Canada-wide campaign launched to find curious, talented youth
TORONTO, ON, Sept. 25, 2012 – After 19 years of competition, the Sanofi BioGENEius Challenge Canada (SBCC) prepares to cross its two-decade milestone. For 20 years, the competition has fostered research and collaboration between top academic mentors and over 4,000 high school whiz kids from across the country.
Sanofi BioGENEius Challenge Canada 2013 competitions will be held in nine regions across the country in late March followed by a final national competition of the regional first place teams in Ottawa in April. Judges from each region will select the top winners who will compete at the national competition in Ottawa. Not only does the SBCC award cash prizes, but it also gives students an invaluable experience working with mentors at the top of their field.
Asking students “how will you change the world?”, the competition encourages high school students to pursue research goals and dreams, and facilitates those goals by pairing entrants with university scholars who act as mentors, the only program to do so. This opportunity is available to all high school and CEGEP students across Canada. As the competition grows and continues into its 20th anniversary, students are encouraged to participate in the SBCC 2013 competition to showcase their academic talent. Students, teachers and parents should go to the website for more information about participating in the SBCC 2013.
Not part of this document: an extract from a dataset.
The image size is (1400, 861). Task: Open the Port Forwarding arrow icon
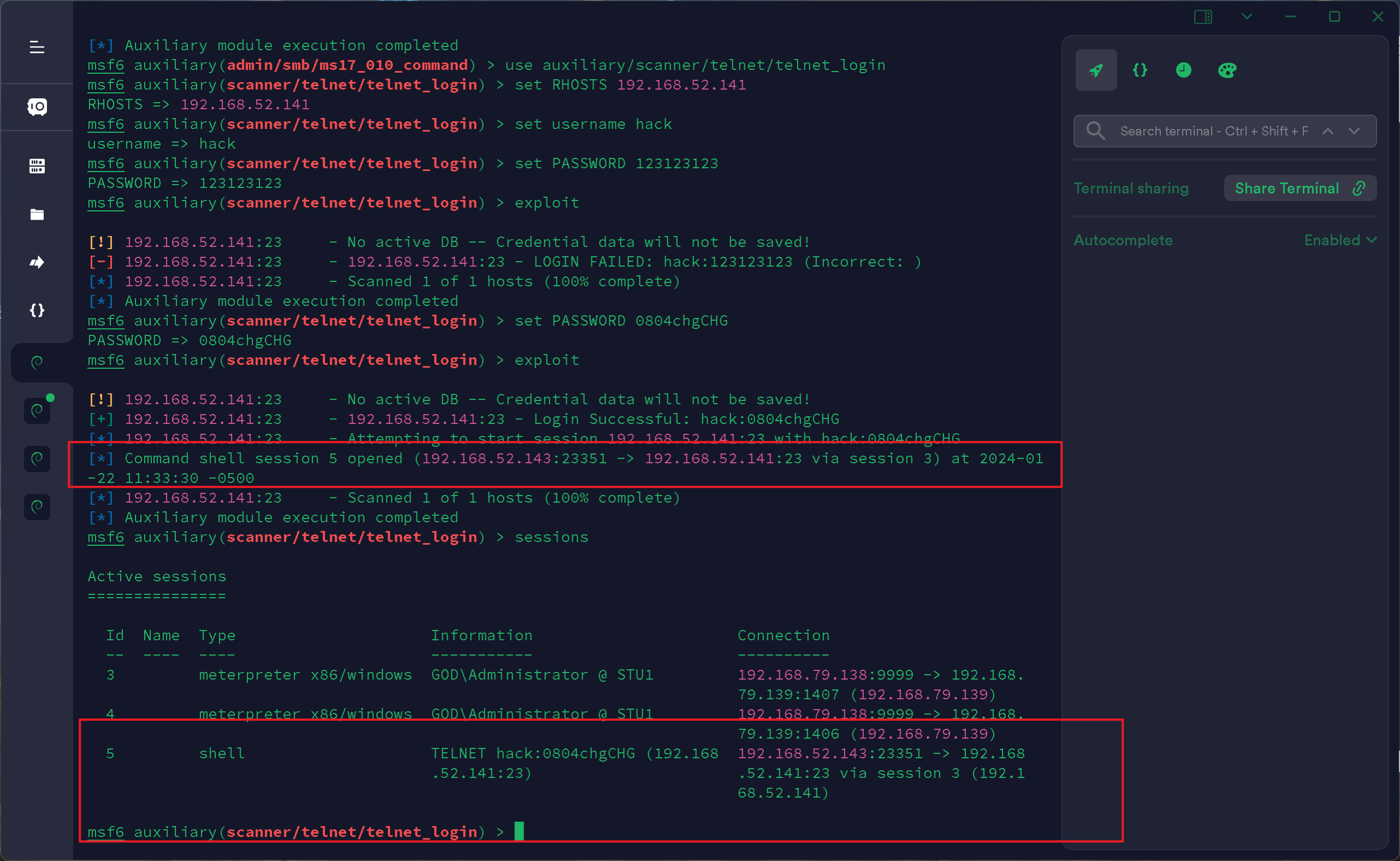(37, 262)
According to a survey of past participants conducted by Bioscience Education Canada, which manages the SBCC program, 84 percent said that participating in past BioGENEius competitions proved helpful in determining their current field of study or in forming their career plans. As well, the survey found that nearly 74 percent are pursuing further education or careers in the fast-growing field of biotechnology in the areas of biosciences or health sciences.
The top winners of the SBCC 2012 National competition, Janelle Tam, 16 from Waterloo Collegiate Institute, Waterloo, Ontario and Rui Song, 16 from Walter Murray Collegiate in Saskatoon, Saskatchewan, carried out research in very different areas. Janelle discovered that a versatile nano-particle in trees is a powerful anti-aging, health-promoting antioxidant while Rui worked to develop new scientific insights into the potential creation of a more nutritious lentil. Rui Song would go on to win third place at the International competition in Boston.
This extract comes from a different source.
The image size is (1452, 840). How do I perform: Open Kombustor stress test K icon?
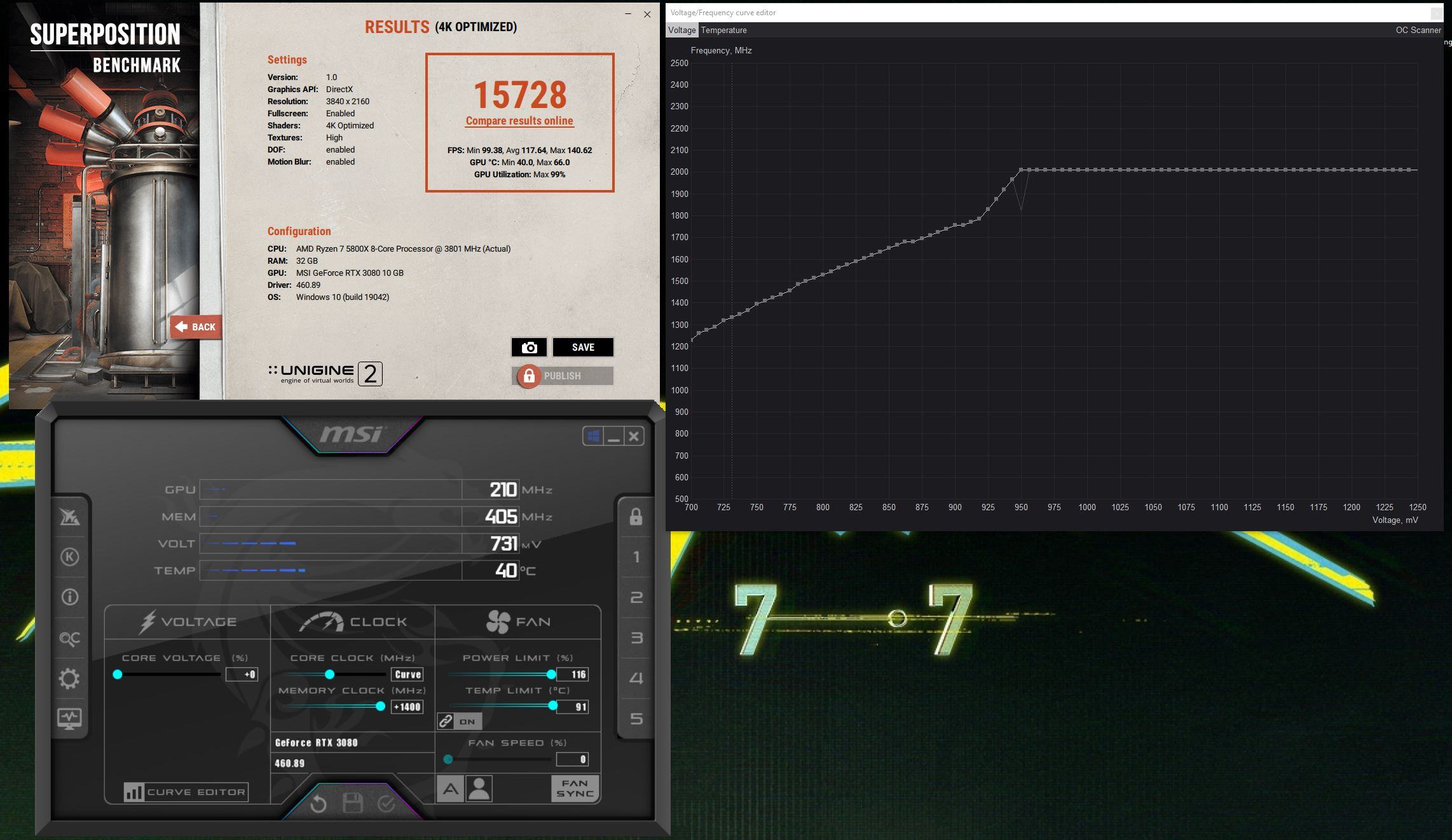pyautogui.click(x=69, y=557)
“We founded the Sanofi BioGENEius Challenge Canada because we recognize the importance of our youth when it comes to the future of the biotechnology industry in Canada. We believe that not only does this program benefit the life sciences industry, but Canada as a whole. It is with initiatives like the SBCC that we hope will inspire young students to pursue careers in science and biotechnology,” said Mark Lievonen, President, Sanofi Pasteur Limited.
About the Sanofi BioGENEius Challenge Canada (SBCC)
The Sanofi BioGENEius Challenge Canada (SBCC) is a national, biotechnology research competition that encourages high school and CEGEP students to pursue future studies and careers in the exciting field of biotechnology. Coordinated by Bioscience Education Canada since its beginning in 1993, the initiative is sponsored by Sanofi Pasteur Limited, Sanofi Canada, Genzyme Canada, the National Research Council Canada/Conseil national de recherches Canada (NRC-CNRC), Canadian Institutes of Health Research/Instituts de recherche en santé du Canada (CIHR-IRSC), Genome Canada and York University. Canada’s respected Sanofi BioGENEius Challenge Canada has inspired counterpart competitions in the USA and Australia.